Friday, May 04, 2007

Penjaga Gudang Pangan

(cerita dari jakarta - 4)
Bang Ali Sadikin waktu jadi gubernur DKI meyakini bahwa Jakarta adalah kampung raksasa, kampung yang sangat besar. Orang orang yang tinggal di dalamnyapun otomatis adalah sekumpulan orang kampung juga. Persaingan hidup yang ketat dan keras, membuat banyak orang didalamnya dihinggapi penyakit kampung besar bernama ; kampungan. Bukan menyoal tata peradaban maupun tata sosial, tapi lebih kepada endemi penyakit mental yang perlahan menjangkit menjadi budaya baru, budaya kampungan. Krisis rasa malu, krisis toleransi dan krisis krisis budi pekerti lainya.

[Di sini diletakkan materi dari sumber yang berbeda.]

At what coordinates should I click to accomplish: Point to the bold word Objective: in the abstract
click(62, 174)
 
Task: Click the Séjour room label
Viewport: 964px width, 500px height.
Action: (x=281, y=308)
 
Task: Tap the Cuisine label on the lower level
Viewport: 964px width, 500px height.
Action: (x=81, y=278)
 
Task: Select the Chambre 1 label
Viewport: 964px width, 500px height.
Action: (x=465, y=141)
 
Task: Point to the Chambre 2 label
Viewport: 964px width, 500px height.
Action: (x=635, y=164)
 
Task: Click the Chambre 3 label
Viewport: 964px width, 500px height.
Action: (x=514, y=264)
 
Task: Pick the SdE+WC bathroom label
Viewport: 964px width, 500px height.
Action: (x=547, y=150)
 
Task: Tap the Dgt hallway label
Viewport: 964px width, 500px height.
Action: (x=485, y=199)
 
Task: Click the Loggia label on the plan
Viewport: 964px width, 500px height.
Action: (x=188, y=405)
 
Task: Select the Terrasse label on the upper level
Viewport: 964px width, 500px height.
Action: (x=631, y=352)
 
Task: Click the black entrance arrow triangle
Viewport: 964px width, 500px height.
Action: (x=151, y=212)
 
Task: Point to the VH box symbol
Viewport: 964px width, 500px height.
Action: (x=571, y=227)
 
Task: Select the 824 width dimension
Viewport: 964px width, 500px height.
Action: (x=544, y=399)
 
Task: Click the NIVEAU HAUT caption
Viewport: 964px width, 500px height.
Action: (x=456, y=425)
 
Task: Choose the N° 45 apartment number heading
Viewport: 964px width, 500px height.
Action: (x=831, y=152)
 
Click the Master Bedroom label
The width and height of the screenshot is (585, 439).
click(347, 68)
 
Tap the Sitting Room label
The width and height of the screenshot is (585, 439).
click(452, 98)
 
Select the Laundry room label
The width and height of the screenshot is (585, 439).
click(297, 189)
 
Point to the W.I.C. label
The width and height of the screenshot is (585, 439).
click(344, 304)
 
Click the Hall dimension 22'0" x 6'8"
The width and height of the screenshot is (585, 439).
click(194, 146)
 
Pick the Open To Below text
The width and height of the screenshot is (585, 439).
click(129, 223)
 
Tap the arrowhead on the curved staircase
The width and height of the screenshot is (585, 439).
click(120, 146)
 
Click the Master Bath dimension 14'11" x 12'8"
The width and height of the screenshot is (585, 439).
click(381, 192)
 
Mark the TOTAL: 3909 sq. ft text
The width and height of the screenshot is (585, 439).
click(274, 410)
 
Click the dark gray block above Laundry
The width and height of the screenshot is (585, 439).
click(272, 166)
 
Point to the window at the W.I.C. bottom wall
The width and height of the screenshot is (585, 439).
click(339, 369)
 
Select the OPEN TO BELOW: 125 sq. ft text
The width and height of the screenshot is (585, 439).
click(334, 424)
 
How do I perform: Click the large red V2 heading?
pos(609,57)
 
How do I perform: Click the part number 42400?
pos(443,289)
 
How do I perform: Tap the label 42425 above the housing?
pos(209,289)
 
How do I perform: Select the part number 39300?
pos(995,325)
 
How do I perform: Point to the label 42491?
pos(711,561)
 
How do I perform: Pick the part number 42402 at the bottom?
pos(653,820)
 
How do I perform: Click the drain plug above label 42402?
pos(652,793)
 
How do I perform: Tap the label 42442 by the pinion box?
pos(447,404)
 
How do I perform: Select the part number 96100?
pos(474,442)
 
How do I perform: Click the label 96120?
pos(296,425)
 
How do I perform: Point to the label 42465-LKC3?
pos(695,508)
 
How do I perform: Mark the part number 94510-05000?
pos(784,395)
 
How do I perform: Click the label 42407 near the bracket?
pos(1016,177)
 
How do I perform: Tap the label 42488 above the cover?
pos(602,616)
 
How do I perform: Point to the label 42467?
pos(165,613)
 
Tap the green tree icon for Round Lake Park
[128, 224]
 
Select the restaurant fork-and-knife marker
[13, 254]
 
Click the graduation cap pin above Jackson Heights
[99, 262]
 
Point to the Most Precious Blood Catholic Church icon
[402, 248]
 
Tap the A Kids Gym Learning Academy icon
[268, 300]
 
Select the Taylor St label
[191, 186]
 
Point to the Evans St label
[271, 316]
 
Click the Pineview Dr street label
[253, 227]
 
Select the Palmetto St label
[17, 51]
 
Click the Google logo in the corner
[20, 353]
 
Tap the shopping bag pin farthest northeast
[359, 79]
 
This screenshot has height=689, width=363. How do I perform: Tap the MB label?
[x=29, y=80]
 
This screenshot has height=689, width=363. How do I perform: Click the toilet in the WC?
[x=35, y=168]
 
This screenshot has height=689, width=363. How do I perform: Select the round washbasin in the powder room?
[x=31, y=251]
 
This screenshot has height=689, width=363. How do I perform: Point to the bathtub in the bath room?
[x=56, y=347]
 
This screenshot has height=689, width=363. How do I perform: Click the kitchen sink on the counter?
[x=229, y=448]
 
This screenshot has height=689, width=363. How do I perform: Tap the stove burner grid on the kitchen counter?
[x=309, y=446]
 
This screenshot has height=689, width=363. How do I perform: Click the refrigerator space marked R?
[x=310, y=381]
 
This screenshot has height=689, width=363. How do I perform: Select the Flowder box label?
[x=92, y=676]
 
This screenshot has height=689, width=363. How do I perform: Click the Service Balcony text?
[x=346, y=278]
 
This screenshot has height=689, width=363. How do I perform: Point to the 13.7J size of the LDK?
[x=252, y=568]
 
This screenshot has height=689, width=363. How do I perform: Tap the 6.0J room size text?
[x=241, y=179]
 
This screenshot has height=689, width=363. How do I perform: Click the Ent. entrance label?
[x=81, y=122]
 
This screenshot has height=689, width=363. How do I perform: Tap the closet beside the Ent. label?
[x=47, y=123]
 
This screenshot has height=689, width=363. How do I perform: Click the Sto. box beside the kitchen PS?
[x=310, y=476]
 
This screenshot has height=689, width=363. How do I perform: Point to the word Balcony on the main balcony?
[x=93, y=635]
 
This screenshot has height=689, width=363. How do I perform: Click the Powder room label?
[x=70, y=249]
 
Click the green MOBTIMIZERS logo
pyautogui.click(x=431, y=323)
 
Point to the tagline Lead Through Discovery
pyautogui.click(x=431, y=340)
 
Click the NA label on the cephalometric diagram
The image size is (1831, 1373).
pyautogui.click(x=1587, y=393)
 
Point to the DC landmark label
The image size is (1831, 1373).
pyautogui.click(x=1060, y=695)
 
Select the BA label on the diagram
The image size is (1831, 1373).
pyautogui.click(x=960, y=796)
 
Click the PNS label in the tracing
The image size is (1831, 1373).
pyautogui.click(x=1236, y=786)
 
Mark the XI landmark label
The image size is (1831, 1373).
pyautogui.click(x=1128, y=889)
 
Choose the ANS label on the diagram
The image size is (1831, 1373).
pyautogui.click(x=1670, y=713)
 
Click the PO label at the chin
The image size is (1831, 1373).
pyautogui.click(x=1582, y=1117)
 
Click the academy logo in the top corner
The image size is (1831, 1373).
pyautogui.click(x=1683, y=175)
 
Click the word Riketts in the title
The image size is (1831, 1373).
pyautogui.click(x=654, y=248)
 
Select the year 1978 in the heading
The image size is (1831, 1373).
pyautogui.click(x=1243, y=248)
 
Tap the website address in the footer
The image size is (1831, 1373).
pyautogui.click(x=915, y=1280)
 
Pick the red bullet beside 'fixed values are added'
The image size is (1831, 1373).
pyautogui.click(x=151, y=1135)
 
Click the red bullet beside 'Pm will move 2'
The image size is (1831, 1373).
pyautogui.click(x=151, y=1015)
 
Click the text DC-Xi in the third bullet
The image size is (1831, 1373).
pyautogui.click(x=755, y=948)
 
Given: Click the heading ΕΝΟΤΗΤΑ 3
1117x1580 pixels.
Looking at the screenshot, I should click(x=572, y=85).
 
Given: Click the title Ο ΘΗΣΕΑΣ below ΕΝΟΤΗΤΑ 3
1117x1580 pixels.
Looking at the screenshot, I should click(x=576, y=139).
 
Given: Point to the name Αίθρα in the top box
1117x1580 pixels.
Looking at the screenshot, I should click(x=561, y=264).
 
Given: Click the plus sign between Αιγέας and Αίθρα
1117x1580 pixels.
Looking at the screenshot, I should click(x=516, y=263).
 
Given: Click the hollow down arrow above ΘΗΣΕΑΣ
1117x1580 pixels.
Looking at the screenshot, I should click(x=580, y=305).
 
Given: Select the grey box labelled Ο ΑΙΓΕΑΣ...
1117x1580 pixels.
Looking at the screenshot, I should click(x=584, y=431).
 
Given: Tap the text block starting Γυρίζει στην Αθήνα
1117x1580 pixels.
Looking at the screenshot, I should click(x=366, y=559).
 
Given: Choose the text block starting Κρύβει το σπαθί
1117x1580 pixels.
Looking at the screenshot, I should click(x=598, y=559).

Kampung identik dengan ketenangan, kesahajaan, persaudaraan, gotong royong dan nilai peradaban yang tinggi, tetapi akrab dengan kesulitan demi kesulitan. Kampung adalah tempat dimana anak anak dilahirkan, dibesarkan dan diperkenalkan dengan alam, sedangkan Jakarta menampung sekian juta individu yang berdatangan dari kampung kampung di seluruh negeri. Masing masing kampung memiliki spesifikasi tradisi sendiri sendiri, dan ketika tradisi itu dibawa ikut serta ke Jakarta maka akan terjadi transformasi budaya baru lengkap dengan tradisi barunya. Budaya baru itu bisa berupa bentuk kebudayaan neo kapitalisme dan segala hal yang bersifat materialistic. Uang, barang, kasta, bentuk rupa, gengsi, kekuasaan dan segala jenis warna indah dunia ada disana.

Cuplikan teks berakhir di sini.